Но закон берет не только «спокойное», но и «прочное» в явлении. Каждый новый закон углубляет, разъясняет, но вовсе не зачеркивает то положительное, что было достигнуто в прошлом.
Бесчисленные примеры нахлынули отовсюду… Каким незыблемым зданием высилась классическая механика, механика Галилея и Ньютона, но появилась теория относительности, которая только и смогла объяснить удивительные закономерности распространения света. А то, что в законах Ньютона оказалось «прочным», устояло. Пройдут века, а мосты и валы машин, стены зданий и корпуса кораблей будут, как и прежде, рассчитываться по формулам Ньютона, непригодным для расчета хотя бы быстролетящих атомных частиц.
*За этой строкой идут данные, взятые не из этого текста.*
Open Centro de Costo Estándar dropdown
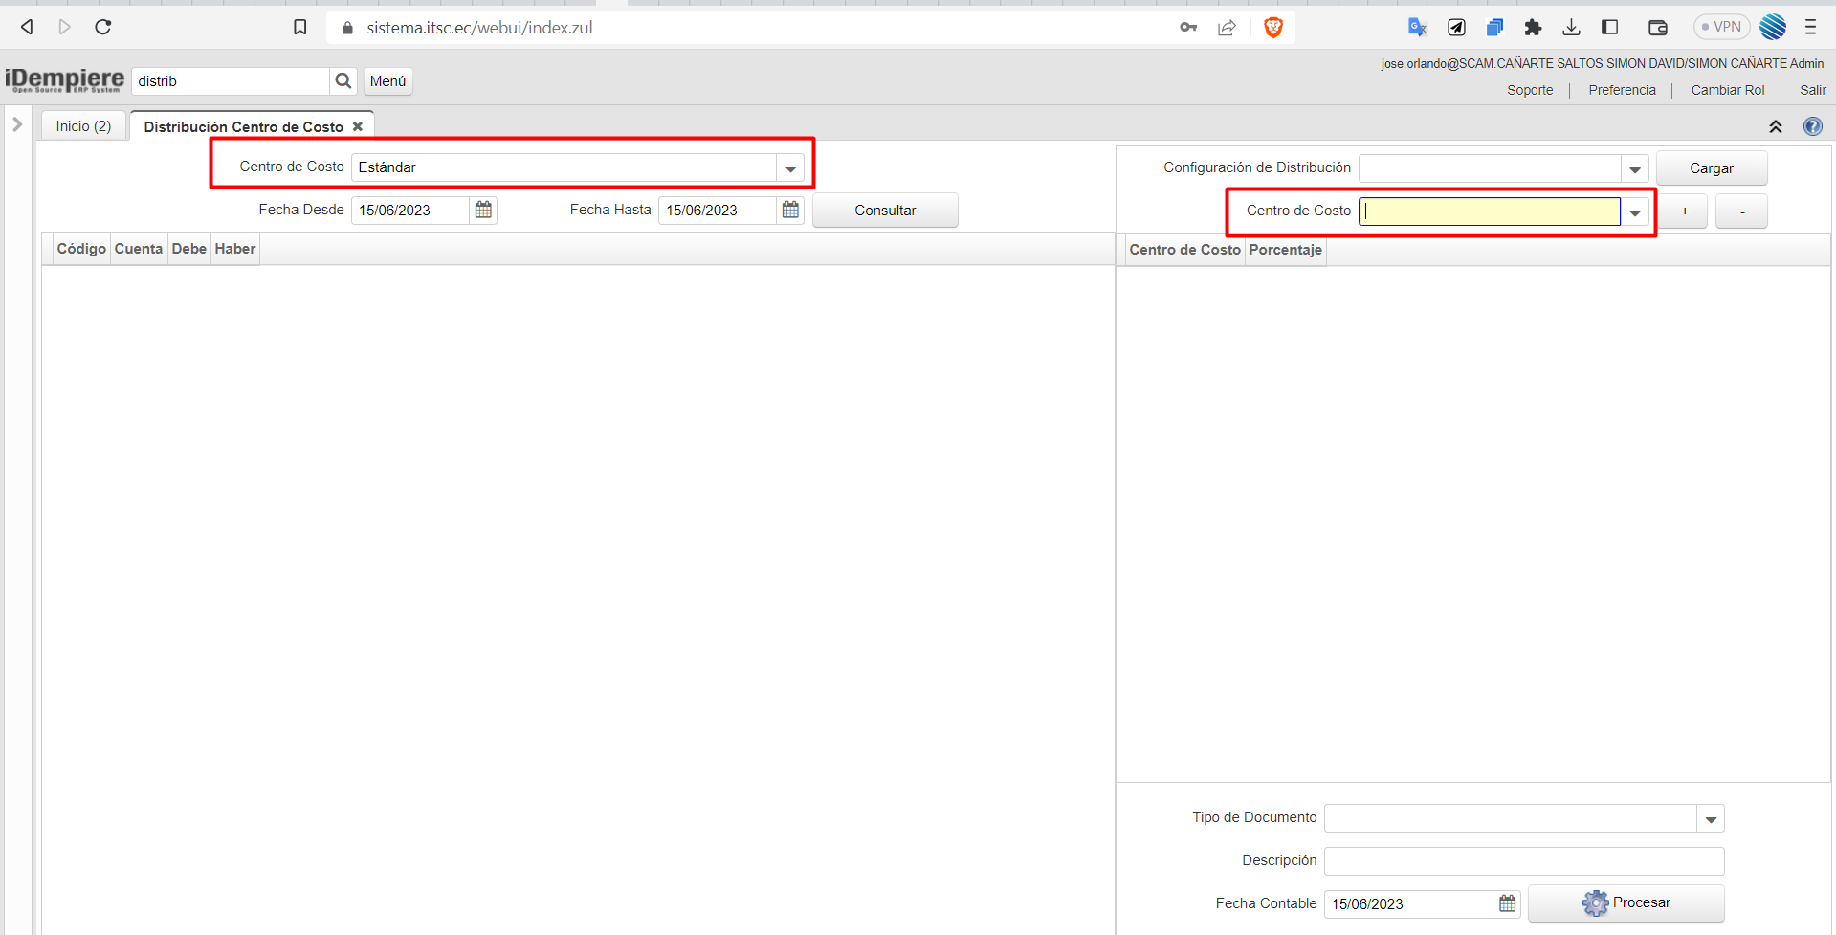Image resolution: width=1836 pixels, height=935 pixels. pyautogui.click(x=790, y=168)
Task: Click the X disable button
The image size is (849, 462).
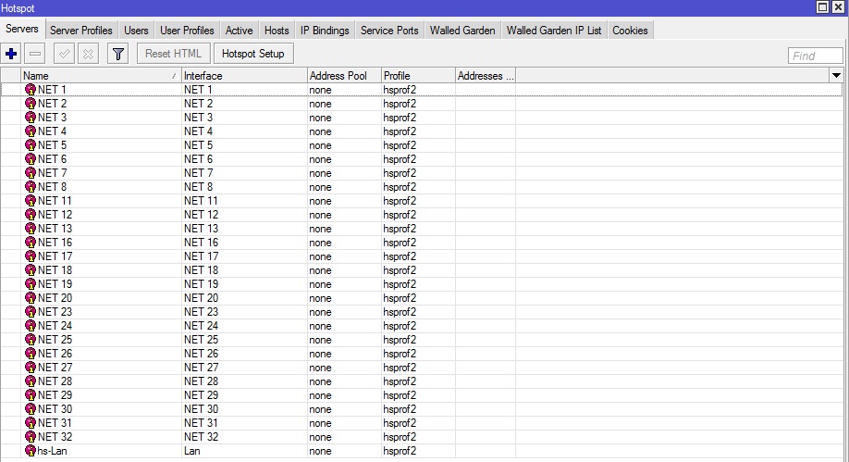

А как наивно выглядели теперь претензии некоторых научных школ, заявлявших, что они на грани полного и исчерпывающего познания каких-то окончательных истин.
«Явление богаче закона»… Мы должны и будем открывать все новые свойства, все новые связи, мы будем идти по пути все более грандиозных обобщений, но природа всегда окажется неизмеримо полнее, чем любые законы.
Бесконечно медленный процесс развития и зарождения звезд постепенно становится все более и более «спокойным» для научного раскрытия его законов. Связать в единой теории ядро атома и громаду звездного скопления — и в моих руках будет ключ к пониманию тайны рождения звезд.
Иногда я заходил к Топанову. Он внимательно меня выслушивал, иногда советовал, и часто после этих бесед я резко менял направление поисков.